Mensajes Populares Sobre La Salud

Los Mejores Artículos Sobre La Salud - 2018

Amo a mis hijos, pero trabajo para escapar de ellos

El nacimiento de mis gemelos hace 13 años coincidió con la muerte de cualquier apariencia de privacidad o espacio personal.

Primero fue la enfermería, que mantuvo al menos uno de ellos colgando de mi cuerpo durante gran parte del día y de la noche. Luego, una vez que pudieron gatear, tuve miedo de cerrar la puerta del baño por miedo a que se lleven una estantería o se coman los imanes del refrigerador y se peguen unos a otros en el vientre.

Era una mamá nerviosa. para empezar, y los dos, constantemente en movimiento y travesuras, me hicieron ansioso e hipervigilante. Desafortunadamente, mi política de puertas abiertas con mis niños pequeños les llevó a suplicar que se sentaran en mi regazo, incluso cuando estaba orinando. Dije que no, pero estaba demasiado atormentado por la culpabilidad de la madre trabajadora (¡mala mamá, ganando dinero para mantener a tus hijos!) Para expulsarlos y demasiado agotado para lidiar con los colapsos subsiguientes si lo intentaba.

Lo había conseguido yo mismo en un mal patrón en el que los niños se sentían con derecho a un pase de mamá de acceso ilimitado las 24 horas, y no sabía cómo romperlo. Los amaba a la luna, pero estaba agotado y no era precisamente una alegría estar cerca.

Fue entonces cuando comencé a decir: "Mami tiene que ir al gimnasio". No estoy seguro de si mi esposo estaba más emocionado de darme el tiempo libre o simplemente deshacerse de mí, pero en realidad no importaba.
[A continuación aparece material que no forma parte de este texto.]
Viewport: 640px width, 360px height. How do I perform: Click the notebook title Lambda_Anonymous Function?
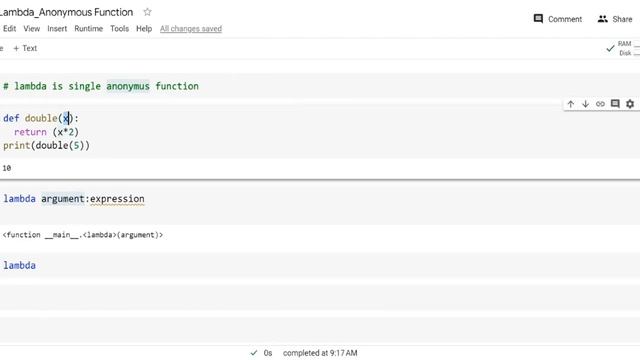tap(67, 12)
Durante una hora completa, bajaría al gimnasio de nuestro edificio y haría ... lo que sea. Al principio, simplemente me sentaba en el baño de mujeres y me maravillaba de lo que era no tener que salir corriendo, con los pantalones abiertos, las manos sucias, para evitar una crisis inminente. Fodé la bicicleta y luego volví arriba, una persona más sensata. A veces hacía llamadas telefónicas ininterrumpidas, y ocasionalmente lloré por el estrés de todo.

RELACIONADO: 4 superpotencias de nuevas mamás

Pero finalmente comencé a utilizar mi tiempo de manera eficiente, haciendo 40 minutos de cardio y estirando o usando las máquinas de pesas. Había sido un habitual antes de tener a mis hijos, así que recuperarme en forma no fue difícil. Y simplemente ir a un lugar donde pudiera tener todo para mí era increíble.

Ahora mis hijos son adolescentes, y cuando les envío un mensaje de texto a través de la puerta cerrada de su habitación para decir: "Mamá va al gimnasio", yo Tengo suerte si recibo un emoji con el pulgar hacia arriba en respuesta. Pero todo está bien, y el gimnasio sigue siendo mi santuario, un lugar que asociaré para siempre con un maravilloso escape.